— start of Records provided —

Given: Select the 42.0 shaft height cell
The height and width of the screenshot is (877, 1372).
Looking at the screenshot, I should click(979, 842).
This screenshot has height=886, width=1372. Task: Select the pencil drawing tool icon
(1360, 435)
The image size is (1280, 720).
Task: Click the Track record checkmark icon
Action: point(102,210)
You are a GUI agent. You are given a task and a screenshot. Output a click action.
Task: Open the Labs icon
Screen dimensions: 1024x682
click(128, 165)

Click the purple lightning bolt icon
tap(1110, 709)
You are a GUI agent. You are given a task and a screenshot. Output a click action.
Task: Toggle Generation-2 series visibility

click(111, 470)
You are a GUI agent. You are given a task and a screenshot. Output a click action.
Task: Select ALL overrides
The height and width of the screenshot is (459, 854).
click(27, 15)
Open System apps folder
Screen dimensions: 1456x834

— end of Records provided —

▶ _Aim_: Please update the records above by replacing "GUI agent" with "screen assistant" and leaving everything else as it is.

▶ _Exercise answer_:
Given: Select the 42.0 shaft height cell
The height and width of the screenshot is (877, 1372).
Looking at the screenshot, I should click(979, 842).
This screenshot has height=886, width=1372. Task: Select the pencil drawing tool icon
(1360, 435)
The image size is (1280, 720).
Task: Click the Track record checkmark icon
Action: point(102,210)
You are a screen assistant. You are given a task and a screenshot. Output a click action.
Task: Open the Labs icon
Screen dimensions: 1024x682
click(128, 165)

Click the purple lightning bolt icon
tap(1110, 709)
You are a screen assistant. You are given a task and a screenshot. Output a click action.
Task: Toggle Generation-2 series visibility

click(111, 470)
You are a screen assistant. You are given a task and a screenshot. Output a click action.
Task: Select ALL overrides
The height and width of the screenshot is (459, 854).
click(27, 15)
Open System apps folder
Screen dimensions: 1456x834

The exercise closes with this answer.